Auch die meisten Berge der näheren Umgebung habe ich teils erradelt, teils erlaufen. Mein Auto hatte ich zunächst an Ilaria, die damit eine Rundtour über die Südinsel gemacht hat, verliehen und später dann verkauft. Stattdessen hatte ich mir ein Fahrrad im Secondhand-Shop gekauft, um einfach und schnell überall hin zu kommen. Es gibt ein paar Gipfel, die alle um die 650m hoch sind. Der Flagstaff ist mit genau 666 Metern (ob das wohl ein Zeichen ist?) der zweithöchste Gipfel nach Mount Cargill im Norden und bietet daher einen grandiosen Rundumblick auf die Stadt und das Umland. Um den Gipfel zu erreichen, brauchte ich zwei Versuche. Im ersten Versuch lief ich zusammen mit Konrad vom Hostel los. Man kommt von drei Seiten auf den Gipfel, wir suchten uns den Weg aus, der die längste Zeit durch den Wald führt. Der Weg war ziemlich cool, er führte vorbei an einem Wasserfall und einem kleinen aber feinen See, und einige kleinere Bäche wollten überquert werden. Leider wurde es immer düsterer und fing dann recht kräftig an zu regnen, weshalb wir uns dazu entschieden, auf halbem Weg wieder umzudrehen. Bei meinem zweiten Versuch fuhr ich mit dem Fahrrad an die andere Seite und nahm den kürzeren Aufstieg. Der Weg war steiler, dafür war ich ziemlich bald tatsächlich am Gipfel. Und es hat sich sowas von gelohnt - die ganze Stadt breitete sich unter mir aus. Die Hügel auf der anderen Seite waren halb hinter Wolken verborgen, was der Umgebung eine märchenhafte Stimmung verlieh.

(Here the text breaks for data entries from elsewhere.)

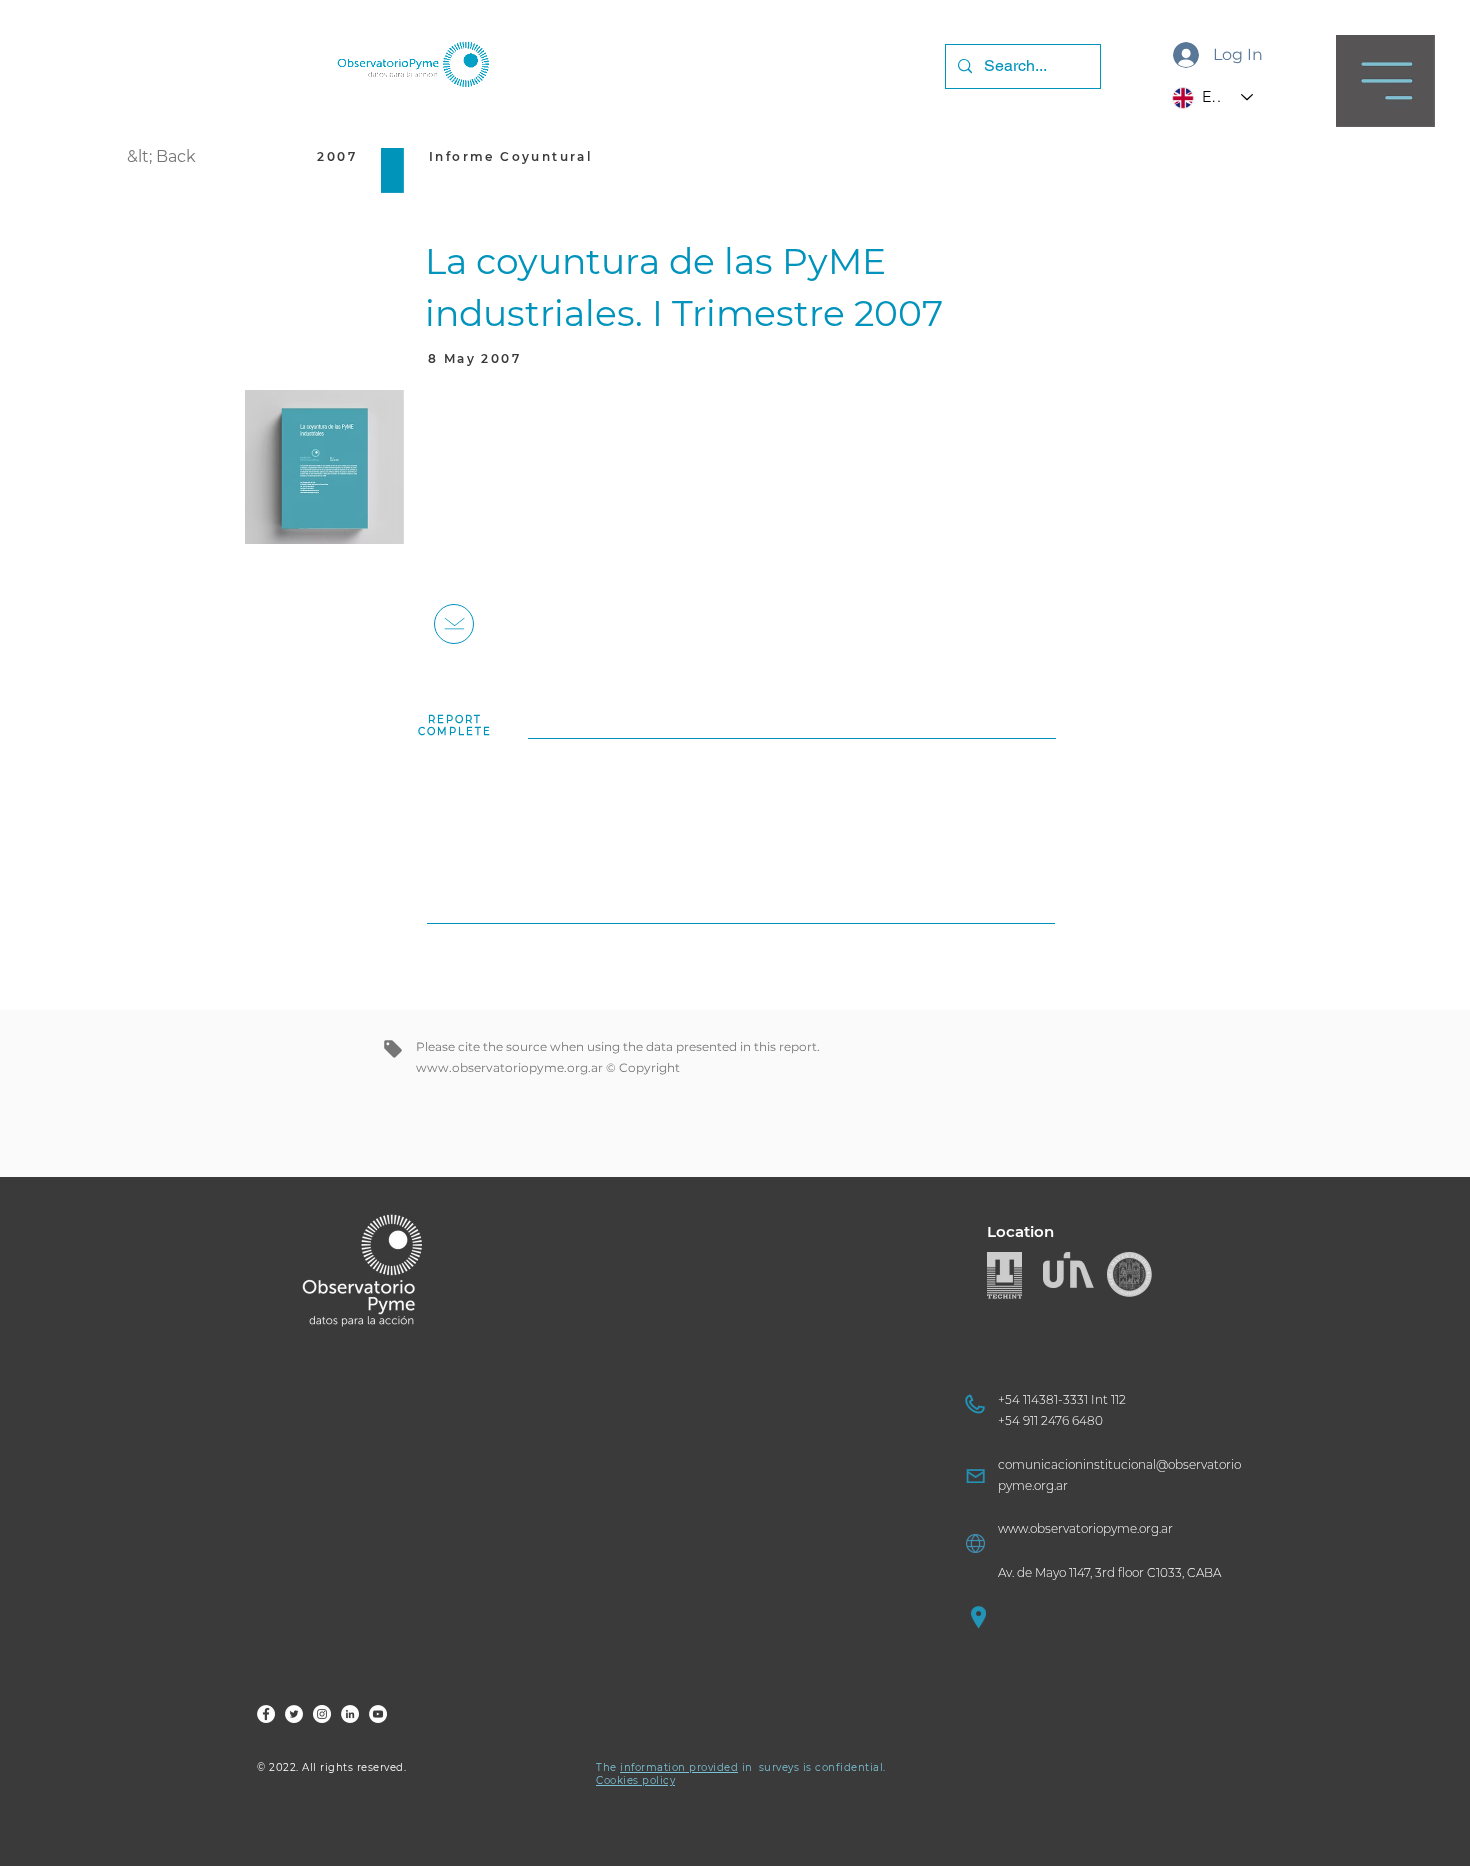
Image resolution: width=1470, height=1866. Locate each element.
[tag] (393, 1049)
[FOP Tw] (294, 1714)
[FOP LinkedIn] (350, 1714)
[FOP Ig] (322, 1714)
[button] (1385, 81)
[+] (454, 624)
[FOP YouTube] (378, 1714)
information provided (679, 1767)
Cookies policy (635, 1780)
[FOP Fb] (266, 1714)
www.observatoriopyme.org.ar (509, 1067)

Der Signal Hill ist zwar nur 393m hoch, dafür schließt er sich aber direkt an die Stadt an. Hierher kam ich auch eines morgens vor dem Arbeiten zum Joggen und konnte die Morgensonne genießen, wie sie den Otago Harbour und die Stadt langsam erhellt und wärmt.

Auch zur Otago Peninsula, eine Dunedin vorgelagerte Halbinsel mit allen möglichen seltenen Tieren und auf der anderen Seite des Otago Harbours Port Chalmers, dem Haupthafen Dunedins, ist es nicht allzu weit von Dunedin aus. Der Halbinsel widmete ich einige Tagesausflüge, die aber ihren eigenen Blogeintrag verdienen.